One thing I can say for sure - the next ten years can't just be about me re-posting stories that are reported in the Sun and RJ. That's just not enough for me for it to feel like I'm making a contribution. I want to add more of my own opinion - be that through the Vegas Gang podcast, via written pieces here and yes, also through new features in the apps. I think there's an opportunity to express an opinion through enabling people to do more with technology.
Ok, my soapbox is wearing out... Moving on.
For those that don't know, I make my living as a software developer - a consultant to businesses that need custom apps built, be they on the Web, or more recently, on the Mac, iPhone and iPad. Given that, I've often used the RateVegas.com site as a place to experiment with new technologies that I'm considering using on customer projects. The site is often my tech guinea-pig.

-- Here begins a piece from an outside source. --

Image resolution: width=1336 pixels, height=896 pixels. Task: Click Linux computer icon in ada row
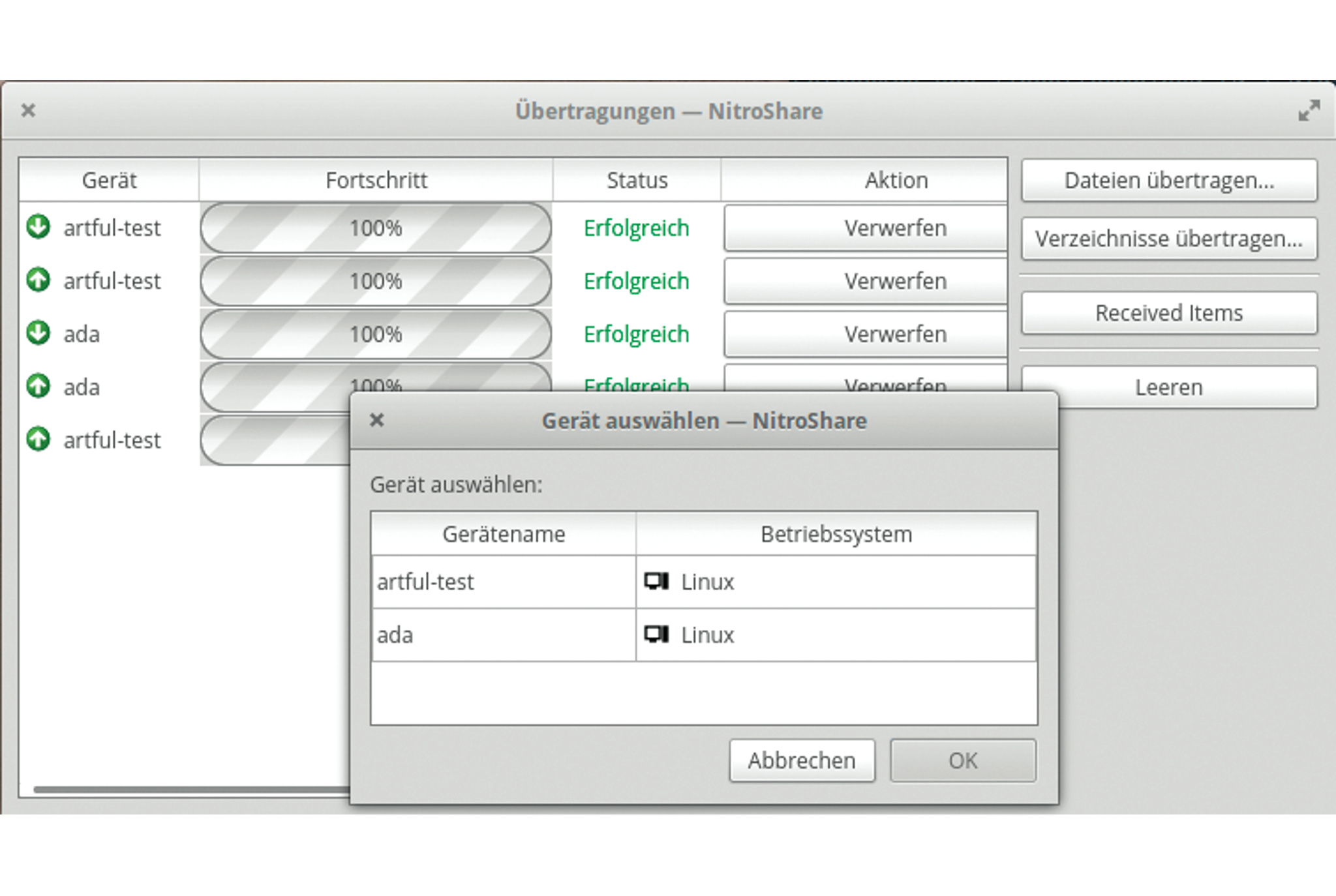click(x=656, y=634)
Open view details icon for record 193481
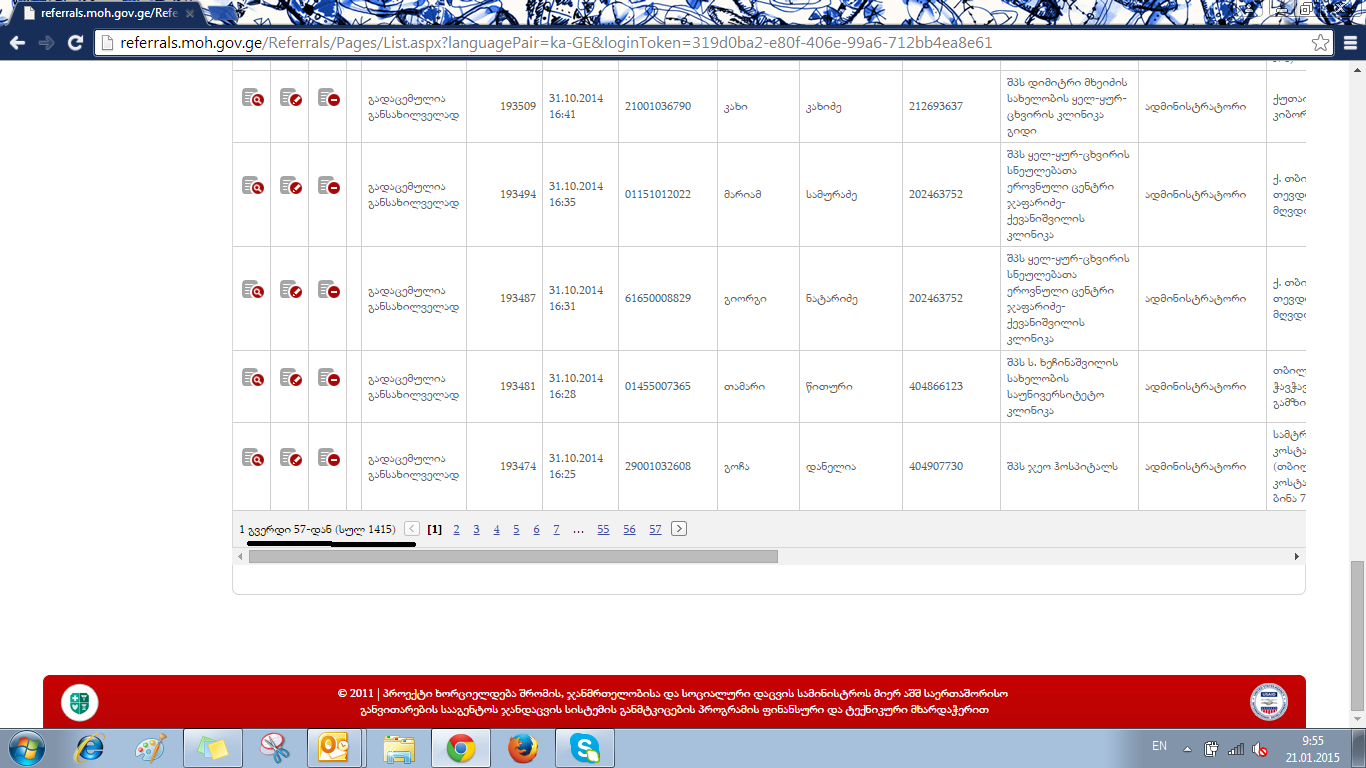Screen dimensions: 1366x768 (x=252, y=378)
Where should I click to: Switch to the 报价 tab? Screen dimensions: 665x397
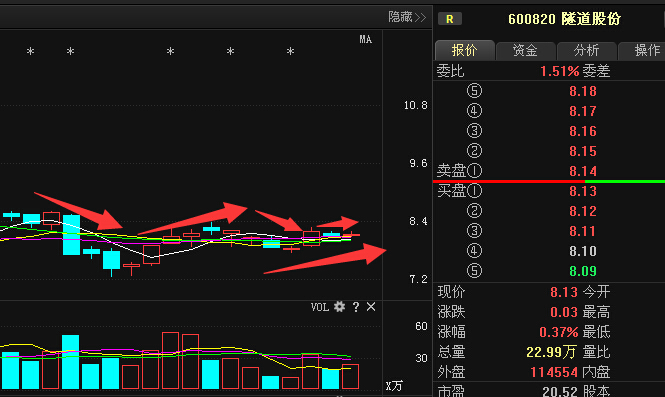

Over the years the site has migrated from being based on PHP, then on to Apple's WebObjects and then for the last several iterations, Ruby on Rails. This time around, the whole site was rebuilt using Rails 3, the latest and greatest version of the framework that introduces some major changes to the way the object-relational modeling works under the hood. It was a great chance to get my hands dirty with Rails 3 on a real world project.
One part of the new infrastructure you won't see is under the hood - all the code that interfaces with folks running Vegas Mate has been heavily re-factored to make things more maintainable and expandable. Until now, there were two separate Web apps serving up Vegas Mate content, a vestige that's now ancient history. That's now changed and everything has been unified under the new RateVegas codebase, both for users of existing versions of Vegas Mate and for the upcoming Vegas Mate 3, something that wouldn't have been possible under the old setup for a myriad of reasons.
I've always preferred PostgreSQL to MySQL and that continues to be true. MySQL's just too flaky, plus the Oracle situation there doesn't really inspire confidence. The site's backend is built on PostgreSQL 9.
The search technology is built on top of Sphinx. I expect to be actively tweaking that for awhile, as I get a better handle on the types of queries that are being done and the quality of results being returned. Sphinx gives me a very powerful set of query metadata that I can assign various weights to. Fiddling with this should be a lot of fun.
Happy to answer any technical questions that anyone might have.